Stored items
---*---
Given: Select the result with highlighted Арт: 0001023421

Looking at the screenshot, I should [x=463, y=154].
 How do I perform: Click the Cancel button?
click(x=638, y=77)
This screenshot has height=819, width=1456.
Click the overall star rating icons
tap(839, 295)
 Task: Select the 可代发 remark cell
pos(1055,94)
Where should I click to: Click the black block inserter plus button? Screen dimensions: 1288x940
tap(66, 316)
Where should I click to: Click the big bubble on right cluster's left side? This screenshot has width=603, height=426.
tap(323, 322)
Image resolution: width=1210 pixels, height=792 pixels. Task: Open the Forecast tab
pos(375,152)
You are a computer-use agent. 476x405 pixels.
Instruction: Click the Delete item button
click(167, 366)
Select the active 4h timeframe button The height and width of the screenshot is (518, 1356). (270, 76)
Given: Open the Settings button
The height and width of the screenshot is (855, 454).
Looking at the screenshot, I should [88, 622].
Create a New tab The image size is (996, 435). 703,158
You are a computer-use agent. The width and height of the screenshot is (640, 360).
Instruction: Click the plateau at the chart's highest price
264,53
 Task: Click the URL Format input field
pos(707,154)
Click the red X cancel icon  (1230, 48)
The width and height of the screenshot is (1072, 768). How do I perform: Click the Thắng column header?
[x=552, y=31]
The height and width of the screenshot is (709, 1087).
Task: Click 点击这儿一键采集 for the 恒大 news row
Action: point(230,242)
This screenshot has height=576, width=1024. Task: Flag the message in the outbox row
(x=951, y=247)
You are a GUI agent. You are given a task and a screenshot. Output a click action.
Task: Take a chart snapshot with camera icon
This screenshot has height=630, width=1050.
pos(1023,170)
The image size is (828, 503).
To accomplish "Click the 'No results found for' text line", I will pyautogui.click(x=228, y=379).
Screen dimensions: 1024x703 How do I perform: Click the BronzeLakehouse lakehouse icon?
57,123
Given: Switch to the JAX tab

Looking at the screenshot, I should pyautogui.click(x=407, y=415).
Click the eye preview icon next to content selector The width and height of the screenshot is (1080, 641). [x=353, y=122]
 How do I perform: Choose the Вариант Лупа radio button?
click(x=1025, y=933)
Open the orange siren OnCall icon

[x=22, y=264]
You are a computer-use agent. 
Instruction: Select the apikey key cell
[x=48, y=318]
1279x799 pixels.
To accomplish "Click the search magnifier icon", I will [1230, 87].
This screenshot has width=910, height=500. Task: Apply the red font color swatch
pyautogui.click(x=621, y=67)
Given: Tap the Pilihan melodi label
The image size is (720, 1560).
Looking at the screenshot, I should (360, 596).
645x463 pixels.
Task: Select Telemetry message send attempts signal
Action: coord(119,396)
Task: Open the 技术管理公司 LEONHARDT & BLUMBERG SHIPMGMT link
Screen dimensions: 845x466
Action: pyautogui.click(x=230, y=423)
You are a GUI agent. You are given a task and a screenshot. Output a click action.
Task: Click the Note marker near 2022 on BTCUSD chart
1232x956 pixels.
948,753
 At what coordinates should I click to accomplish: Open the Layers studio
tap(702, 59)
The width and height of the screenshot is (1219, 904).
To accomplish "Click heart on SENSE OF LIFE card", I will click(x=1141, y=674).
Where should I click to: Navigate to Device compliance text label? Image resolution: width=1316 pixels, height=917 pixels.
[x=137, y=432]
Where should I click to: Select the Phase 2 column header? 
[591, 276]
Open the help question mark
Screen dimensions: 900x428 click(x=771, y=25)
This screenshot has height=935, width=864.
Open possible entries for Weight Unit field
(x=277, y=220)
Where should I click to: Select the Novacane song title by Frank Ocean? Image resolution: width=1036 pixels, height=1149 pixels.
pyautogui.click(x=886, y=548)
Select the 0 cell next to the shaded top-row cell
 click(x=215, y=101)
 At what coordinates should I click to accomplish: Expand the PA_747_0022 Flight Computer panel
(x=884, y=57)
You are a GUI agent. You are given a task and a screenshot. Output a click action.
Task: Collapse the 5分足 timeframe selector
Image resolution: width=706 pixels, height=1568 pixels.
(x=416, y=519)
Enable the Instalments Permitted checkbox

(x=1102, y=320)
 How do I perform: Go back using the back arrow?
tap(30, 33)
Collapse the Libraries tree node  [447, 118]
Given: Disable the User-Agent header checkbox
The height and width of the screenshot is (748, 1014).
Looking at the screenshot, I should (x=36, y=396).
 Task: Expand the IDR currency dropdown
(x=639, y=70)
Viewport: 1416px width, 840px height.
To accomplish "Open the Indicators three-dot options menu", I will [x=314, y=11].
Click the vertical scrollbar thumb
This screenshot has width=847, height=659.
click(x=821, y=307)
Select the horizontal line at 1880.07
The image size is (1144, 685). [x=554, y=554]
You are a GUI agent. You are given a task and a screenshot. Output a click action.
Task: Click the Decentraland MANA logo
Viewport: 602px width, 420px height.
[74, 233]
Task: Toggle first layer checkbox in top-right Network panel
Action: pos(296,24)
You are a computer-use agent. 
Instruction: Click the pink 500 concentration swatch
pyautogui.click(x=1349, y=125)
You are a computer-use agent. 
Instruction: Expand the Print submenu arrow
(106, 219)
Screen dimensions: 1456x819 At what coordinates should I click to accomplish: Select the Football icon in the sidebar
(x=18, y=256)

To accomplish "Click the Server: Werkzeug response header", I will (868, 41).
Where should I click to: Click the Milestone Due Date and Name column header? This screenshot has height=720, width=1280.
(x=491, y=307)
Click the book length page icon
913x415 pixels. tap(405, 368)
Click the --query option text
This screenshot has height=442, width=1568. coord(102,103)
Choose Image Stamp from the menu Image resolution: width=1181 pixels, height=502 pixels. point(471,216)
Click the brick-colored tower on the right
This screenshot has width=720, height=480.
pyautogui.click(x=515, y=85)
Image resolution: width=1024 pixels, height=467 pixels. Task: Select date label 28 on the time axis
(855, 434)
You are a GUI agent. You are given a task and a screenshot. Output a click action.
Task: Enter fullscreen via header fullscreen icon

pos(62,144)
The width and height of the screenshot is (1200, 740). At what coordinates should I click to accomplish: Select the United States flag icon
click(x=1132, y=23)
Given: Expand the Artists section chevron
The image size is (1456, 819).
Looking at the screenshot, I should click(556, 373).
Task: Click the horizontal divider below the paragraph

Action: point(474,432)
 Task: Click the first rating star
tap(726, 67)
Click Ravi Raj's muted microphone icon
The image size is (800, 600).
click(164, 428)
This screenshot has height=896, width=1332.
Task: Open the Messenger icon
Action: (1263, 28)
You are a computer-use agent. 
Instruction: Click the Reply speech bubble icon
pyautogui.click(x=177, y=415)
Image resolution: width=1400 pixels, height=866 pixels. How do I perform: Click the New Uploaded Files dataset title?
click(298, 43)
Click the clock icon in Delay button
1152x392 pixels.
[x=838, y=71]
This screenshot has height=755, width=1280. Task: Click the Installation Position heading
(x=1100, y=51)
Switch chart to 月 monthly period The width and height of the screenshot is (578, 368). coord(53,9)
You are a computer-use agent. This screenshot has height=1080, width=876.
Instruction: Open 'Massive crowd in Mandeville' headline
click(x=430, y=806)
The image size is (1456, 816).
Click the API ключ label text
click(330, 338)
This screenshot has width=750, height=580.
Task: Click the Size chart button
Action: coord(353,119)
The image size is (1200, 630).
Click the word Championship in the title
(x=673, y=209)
---*---
Assignment: Print out each record above exactly, with nothing omitted.

Reply to the task:
Given: Select the result with highlighted Арт: 0001023421

Looking at the screenshot, I should [x=463, y=154].
 How do I perform: Click the Cancel button?
click(x=638, y=77)
This screenshot has height=819, width=1456.
Click the overall star rating icons
tap(839, 295)
 Task: Select the 可代发 remark cell
pos(1055,94)
Where should I click to: Click the black block inserter plus button? Screen dimensions: 1288x940
tap(66, 316)
Where should I click to: Click the big bubble on right cluster's left side? This screenshot has width=603, height=426.
tap(323, 322)
Image resolution: width=1210 pixels, height=792 pixels. Task: Open the Forecast tab
pos(375,152)
You are a computer-use agent. 476x405 pixels.
Instruction: Click the Delete item button
click(167, 366)
Select the active 4h timeframe button The height and width of the screenshot is (518, 1356). (270, 76)
Given: Open the Settings button
The height and width of the screenshot is (855, 454).
Looking at the screenshot, I should [88, 622].
Create a New tab The image size is (996, 435). 703,158
You are a computer-use agent. The width and height of the screenshot is (640, 360).
Instruction: Click the plateau at the chart's highest price
264,53
 Task: Click the URL Format input field
pos(707,154)
Click the red X cancel icon  (1230, 48)
The width and height of the screenshot is (1072, 768). How do I perform: Click the Thắng column header?
[x=552, y=31]
The height and width of the screenshot is (709, 1087).
Task: Click 点击这儿一键采集 for the 恒大 news row
Action: point(230,242)
This screenshot has height=576, width=1024. Task: Flag the message in the outbox row
(x=951, y=247)
You are a GUI agent. You are given a task and a screenshot. Output a click action.
Task: Take a chart snapshot with camera icon
This screenshot has height=630, width=1050.
pos(1023,170)
The image size is (828, 503).
To accomplish "Click the 'No results found for' text line", I will pyautogui.click(x=228, y=379).
Screen dimensions: 1024x703 How do I perform: Click the BronzeLakehouse lakehouse icon?
57,123
Given: Switch to the JAX tab

Looking at the screenshot, I should pyautogui.click(x=407, y=415).
Click the eye preview icon next to content selector The width and height of the screenshot is (1080, 641). [x=353, y=122]
 How do I perform: Choose the Вариант Лупа radio button?
click(x=1025, y=933)
Open the orange siren OnCall icon

[x=22, y=264]
You are a computer-use agent. 
Instruction: Select the apikey key cell
[x=48, y=318]
1279x799 pixels.
To accomplish "Click the search magnifier icon", I will [1230, 87].
This screenshot has width=910, height=500. Task: Apply the red font color swatch
pyautogui.click(x=621, y=67)
Given: Tap the Pilihan melodi label
The image size is (720, 1560).
Looking at the screenshot, I should (360, 596).
645x463 pixels.
Task: Select Telemetry message send attempts signal
Action: coord(119,396)
Task: Open the 技术管理公司 LEONHARDT & BLUMBERG SHIPMGMT link
Screen dimensions: 845x466
Action: pyautogui.click(x=230, y=423)
You are a GUI agent. You are given a task and a screenshot. Output a click action.
Task: Click the Note marker near 2022 on BTCUSD chart
1232x956 pixels.
948,753
 At what coordinates should I click to accomplish: Open the Layers studio
tap(702, 59)
The width and height of the screenshot is (1219, 904).
To accomplish "Click heart on SENSE OF LIFE card", I will click(x=1141, y=674).
Where should I click to: Navigate to Device compliance text label? Image resolution: width=1316 pixels, height=917 pixels.
[x=137, y=432]
Where should I click to: Select the Phase 2 column header? 
[591, 276]
Open the help question mark
Screen dimensions: 900x428 click(x=771, y=25)
This screenshot has height=935, width=864.
Open possible entries for Weight Unit field
(x=277, y=220)
Where should I click to: Select the Novacane song title by Frank Ocean? Image resolution: width=1036 pixels, height=1149 pixels.
pyautogui.click(x=886, y=548)
Select the 0 cell next to the shaded top-row cell
 click(x=215, y=101)
 At what coordinates should I click to accomplish: Expand the PA_747_0022 Flight Computer panel
(x=884, y=57)
You are a GUI agent. You are given a task and a screenshot. Output a click action.
Task: Collapse the 5分足 timeframe selector
Image resolution: width=706 pixels, height=1568 pixels.
(x=416, y=519)
Enable the Instalments Permitted checkbox

(x=1102, y=320)
 How do I perform: Go back using the back arrow?
tap(30, 33)
Collapse the Libraries tree node  [447, 118]
Given: Disable the User-Agent header checkbox
The height and width of the screenshot is (748, 1014).
Looking at the screenshot, I should (x=36, y=396).
 Task: Expand the IDR currency dropdown
(x=639, y=70)
Viewport: 1416px width, 840px height.
To accomplish "Open the Indicators three-dot options menu", I will [x=314, y=11].
Click the vertical scrollbar thumb
This screenshot has width=847, height=659.
click(x=821, y=307)
Select the horizontal line at 1880.07
The image size is (1144, 685). [x=554, y=554]
You are a GUI agent. You are given a task and a screenshot. Output a click action.
Task: Click the Decentraland MANA logo
Viewport: 602px width, 420px height.
[74, 233]
Task: Toggle first layer checkbox in top-right Network panel
Action: pos(296,24)
You are a computer-use agent. 
Instruction: Click the pink 500 concentration swatch
pyautogui.click(x=1349, y=125)
You are a computer-use agent. 
Instruction: Expand the Print submenu arrow
(106, 219)
Screen dimensions: 1456x819 At what coordinates should I click to accomplish: Select the Football icon in the sidebar
(x=18, y=256)

To accomplish "Click the Server: Werkzeug response header", I will (868, 41).
Where should I click to: Click the Milestone Due Date and Name column header? This screenshot has height=720, width=1280.
(x=491, y=307)
Click the book length page icon
913x415 pixels. tap(405, 368)
Click the --query option text
This screenshot has height=442, width=1568. coord(102,103)
Choose Image Stamp from the menu Image resolution: width=1181 pixels, height=502 pixels. point(471,216)
Click the brick-colored tower on the right
This screenshot has width=720, height=480.
pyautogui.click(x=515, y=85)
Image resolution: width=1024 pixels, height=467 pixels. Task: Select date label 28 on the time axis
(855, 434)
You are a GUI agent. You are given a task and a screenshot. Output a click action.
Task: Enter fullscreen via header fullscreen icon

pos(62,144)
The width and height of the screenshot is (1200, 740). At what coordinates should I click to accomplish: Select the United States flag icon
click(x=1132, y=23)
Given: Expand the Artists section chevron
The image size is (1456, 819).
Looking at the screenshot, I should click(556, 373).
Task: Click the horizontal divider below the paragraph

Action: point(474,432)
 Task: Click the first rating star
tap(726, 67)
Click Ravi Raj's muted microphone icon
The image size is (800, 600).
click(164, 428)
This screenshot has height=896, width=1332.
Task: Open the Messenger icon
Action: (1263, 28)
You are a computer-use agent. 
Instruction: Click the Reply speech bubble icon
pyautogui.click(x=177, y=415)
Image resolution: width=1400 pixels, height=866 pixels. How do I perform: Click the New Uploaded Files dataset title?
click(298, 43)
Click the clock icon in Delay button
1152x392 pixels.
[x=838, y=71]
This screenshot has height=755, width=1280. Task: Click the Installation Position heading
(x=1100, y=51)
Switch chart to 月 monthly period The width and height of the screenshot is (578, 368). coord(53,9)
You are a computer-use agent. This screenshot has height=1080, width=876.
Instruction: Open 'Massive crowd in Mandeville' headline
click(x=430, y=806)
The image size is (1456, 816).
Click the API ключ label text
click(330, 338)
This screenshot has width=750, height=580.
Task: Click the Size chart button
Action: coord(353,119)
The image size is (1200, 630).
Click the word Championship in the title
(x=673, y=209)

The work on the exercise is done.